Catania sempre meno verde? Il “mistero” degli alberi mozzati e la versione di Cantarella: “È per la sicurezza”

Catania sempre meno verde? Il “mistero” degli alberi mozzati e la versione di Cantarella: “È per la sicurezza”

CATANIA – Ha destato scalpore nel capoluogo etneo l’insistente opera di potatura e recisione di diversi alberi che viene condotta quotidianamente in diverse zone della città dell’elefante.


Nel corso degli ultimi giorni, in particolare nel quartiere di Borgo-Sanzio e nell’area limitrofa di corso Italia, i residenti hanno assistito alla ‘sparizione’ di tronchi e foglie che da anni abbellivano le trafficate arterie cittadine. Una manovra che ha allarmato i catanesi, preoccupati di non poter più godere di quelle porzioni di verde in una città, come quella etnea, dove il rapporto con la natura è stato spesso problematico.

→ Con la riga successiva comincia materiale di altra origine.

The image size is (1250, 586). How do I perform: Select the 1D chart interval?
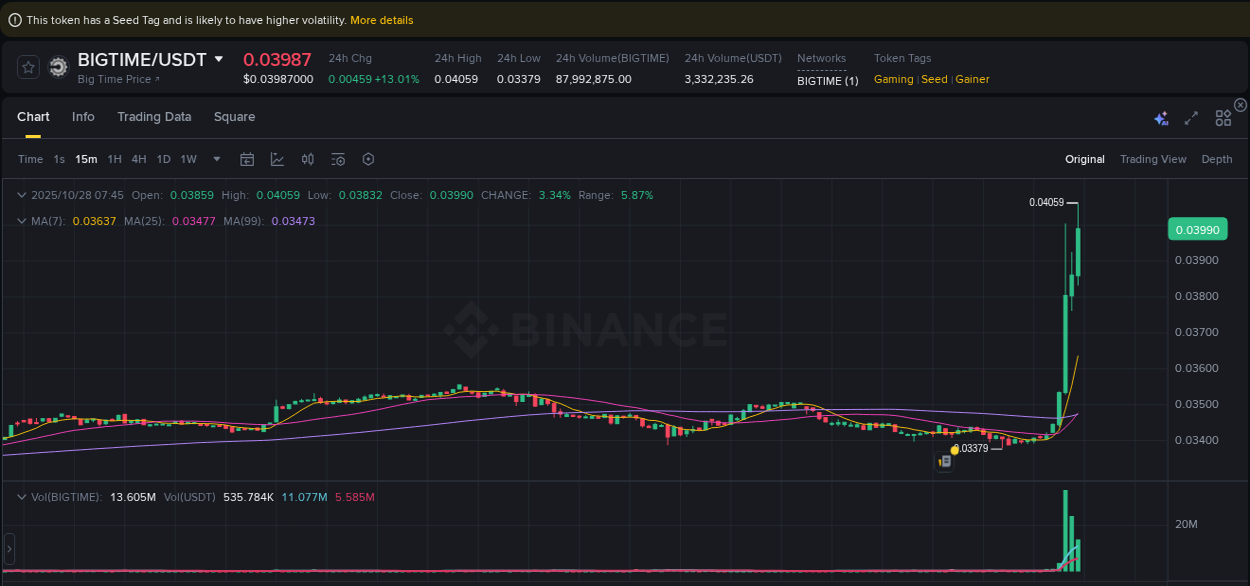coord(163,159)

Dietro quest’azione di capitozzatura degli alberi di Catania non si cela, ovviamente, l’intento di qualche dissennato nemico del verde pubblico bensì il programma tracciato dal Comune etneo nei mesi scorsi per procedere alla messa in sicurezza di quelle aree dove è più insistente il rischio crollo e della successiva messa a dimora di nuove piante.


La risposta dell’assessore Cantarella

Gli alberi sono vuoti all’interno, pronti a crollare. Dovevamo tagliarli, è una questione di sicurezza pubblica“, afferma l’assessore all’Ecologia etneo, Fabio Cantarella, da noi interpellato per rassicurare i cittadini. “Catania è stata scenario di una donna che è morta per causa di questi alberi. Un mese fa uno è crollato su una macchina, è scoppiato l’airbag e c’è stato un problema con un signore. C’è stato il crollo di un altro albero su una macchina, prima viene la sicurezza“.

Noi non abbiamo il piacere di tagliare gli alberi“, assicura l’assessore. “Se compiamo queste azioni è perché la sicurezza viene prima di ogni altra cosa. Parallelamente, stiamo piantumando 2mila nuovi alberi togliendo quelli malati. Questi sono alberi colpiti da un agente patogeno che li sta divorando dall’interno, la carie dell’albero che può partire dal basso o dall’alto. Noi sappiamo con certezza che sono malati perché gli agronomi vanno lì, fanno degli accertamenti e hanno la certezza che l’albero ha dei problemi“.

“Facciamo solo il nostro dovere”

Ogni cittadino prima di scrivere e prima di criticare farebbe bene a recarsi all’ufficio Verde del Comune di Catania, alla villa Bellini. Noi abbiamo decine di migliaia di alberi, ognuno è catalogato con un numero e c’è un resoconto degli agronomi con una certificazione che attesta gli esami eseguiti e i rischi per l’incolumità pubblica. Facciamo il nostro dovere“.

C’è un progetto che sta camminando in parallelo, man mano che li togliamo stiamo mettendo degli alberelli nuovi. Vanno scelti in base al contesto ambientale, alberelli che sono più resistenti a quest’agente patogeno che li divora dall’interno. Mi rendo conto che prima viene la sicurezza della gente e poi, assolutamente sì, il decoro e l’ambiente. Noi ci pensiamo, però vogliamo dormire sonni tranquilli perché a Catania gli alberi stanno crollando in un modo vertiginoso“.

Ogni albero ha un medico della pianta, un agronomo che se n’è occupato facendo degli esami specifici. Noi abbiamo la certezza, quando andiamo a tagliarlo, che l’albero è vuoto. Il tronco, al primo colpo di vento, cade su chi c’è sotto“, conclude l’assessore Cantarella.